KASHGAR WOMEN AND CHILDREN.

Page 58.

On one occasion I was invited to the house of a Turki lady who was kind enough to display her wardrobe for my benefit. All her dresses were beautifully folded and kept tied up in large cloths. A woman of fashion wears five garments visible to the eye, the first two being the long gown and the trousers under it. The gown is made of Bokhara or Chinese silk, brocade, Russian chintz and so on, and over it is worn a waistcoat, often of cloth of gold or silver, edged at the neck with the handsome gold thread embroidery made at Kucha. Then comes a short coat with long sleeves, usually of velvet woven in Germany and decorated with a broad band of gold embroidery. One black brocade coat that I saw was embroidered round the neck with big tinsel butterflies set with artificial stones. The fifth garment is a long velvet or brocade coat covering its wearer to the heels; I noticed a handsome one of magenta velvet, the buttons being big bosses of scarlet coral set in gold filigree and small pearls, a product of the Yarkand bazar. Draped on the head is a big white shawl, often of pretty gauzy material, that falls to the heels, and upon this are set the dainty skull-cap and the big velvet fur-edged cap. To this latter is attached the face-veil of fine-drawn thread edged all round with gold embroidery, the very handsome broad band of needlework at the top being concealed by the brim of the hat. This seemed a waste to my practical English mind, but the lady to whom I pointed this out explained that such was the fashion.

Many of the young Kashgari women were most attractive in appearance, and some of the little girls quite lovely, their plaits of long hair falling from under a jaunty little embroidered cap, their big dark eyes, flashing teeth and piquant olive faces reminding me of Italian or Spanish children. One most beautiful boy stands out in my memory. He was clad in a new shirt and trousers of flowered pink, his crimson velvet cap embroidered with gold, and as he smiled and salaamed to us I thought he looked like a fairy prince. The women wear their hair in two or five plaits much thickened and lengthened by the addition of yak’s hair, but the children in several tiny plaits.

The peasants are fairly well off, as the soil is rich, the abundant water-supply free, and the taxation comparatively light. It was always interesting to meet them taking their live stock into market. Flocks of sheep with tiny lambs, black and white, pattered along the dusty road; here a goat followed its master like a dog, trotting behind the diminutive ass which the farmer bestrode; or boys, clad in the whity-brown native cloth, shouted incessantly at donkeys almost invisible under enormous loads of forage, or carried fowls and ducks in bunches head downwards, a sight that always made me long to come to the rescue of the luckless birds.

WATER-CARRIERS AT KASHGAR.

Page 60.

It was pleasant to see the women riding alone on horseback, managing their mounts to perfection.

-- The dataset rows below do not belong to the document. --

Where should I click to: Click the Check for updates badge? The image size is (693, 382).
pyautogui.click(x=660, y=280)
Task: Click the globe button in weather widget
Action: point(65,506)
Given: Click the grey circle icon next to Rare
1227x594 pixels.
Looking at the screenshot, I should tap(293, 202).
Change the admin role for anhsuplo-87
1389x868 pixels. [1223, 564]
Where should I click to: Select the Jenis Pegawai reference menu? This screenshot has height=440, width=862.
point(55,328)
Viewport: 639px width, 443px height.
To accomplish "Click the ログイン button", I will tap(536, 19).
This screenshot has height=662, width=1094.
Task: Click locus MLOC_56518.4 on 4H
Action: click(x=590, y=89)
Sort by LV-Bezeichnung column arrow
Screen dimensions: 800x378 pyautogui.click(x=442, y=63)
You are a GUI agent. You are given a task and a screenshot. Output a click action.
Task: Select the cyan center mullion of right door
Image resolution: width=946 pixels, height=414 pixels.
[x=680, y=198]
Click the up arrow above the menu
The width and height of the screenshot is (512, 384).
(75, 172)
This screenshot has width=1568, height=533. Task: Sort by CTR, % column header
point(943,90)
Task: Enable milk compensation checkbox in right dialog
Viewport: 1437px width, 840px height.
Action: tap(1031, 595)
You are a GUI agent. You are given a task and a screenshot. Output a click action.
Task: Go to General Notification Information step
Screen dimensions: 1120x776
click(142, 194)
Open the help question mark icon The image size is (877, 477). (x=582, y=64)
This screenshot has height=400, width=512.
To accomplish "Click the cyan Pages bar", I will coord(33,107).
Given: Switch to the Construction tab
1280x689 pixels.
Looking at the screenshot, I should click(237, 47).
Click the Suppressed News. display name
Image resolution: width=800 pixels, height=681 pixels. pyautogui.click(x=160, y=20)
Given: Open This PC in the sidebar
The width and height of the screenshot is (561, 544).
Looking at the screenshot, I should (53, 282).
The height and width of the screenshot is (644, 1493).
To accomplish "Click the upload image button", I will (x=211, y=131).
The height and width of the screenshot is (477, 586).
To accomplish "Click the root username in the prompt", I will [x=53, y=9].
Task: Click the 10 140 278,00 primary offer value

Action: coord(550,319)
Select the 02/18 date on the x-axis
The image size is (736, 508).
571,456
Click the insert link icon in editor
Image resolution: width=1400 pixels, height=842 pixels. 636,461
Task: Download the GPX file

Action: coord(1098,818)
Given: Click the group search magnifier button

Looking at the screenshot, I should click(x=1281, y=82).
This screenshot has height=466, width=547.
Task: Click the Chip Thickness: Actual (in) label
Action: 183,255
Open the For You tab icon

They formed a sharp contrast to their Persian sisters, who either sit behind their husbands or have their steeds led by the bridle; and instead of keeping silence in public, as is the rule for the shrouded women of Iran, these farmers’ wives chaffered and haggled with the men in the bazar outside the city, transacting business with their veils thrown back.

Certainly the mullas do their best to keep the fair sex in their place, and are in the habit of beating those who show their faces in the Great Bazar. But I was told that poetic justice had lately been meted out to one of these upholders of the law of Islam, for by mistake he chastised a Kashgari woman married to a Chinaman, whereupon the irate husband set upon him with a big stick and castigated him soundly.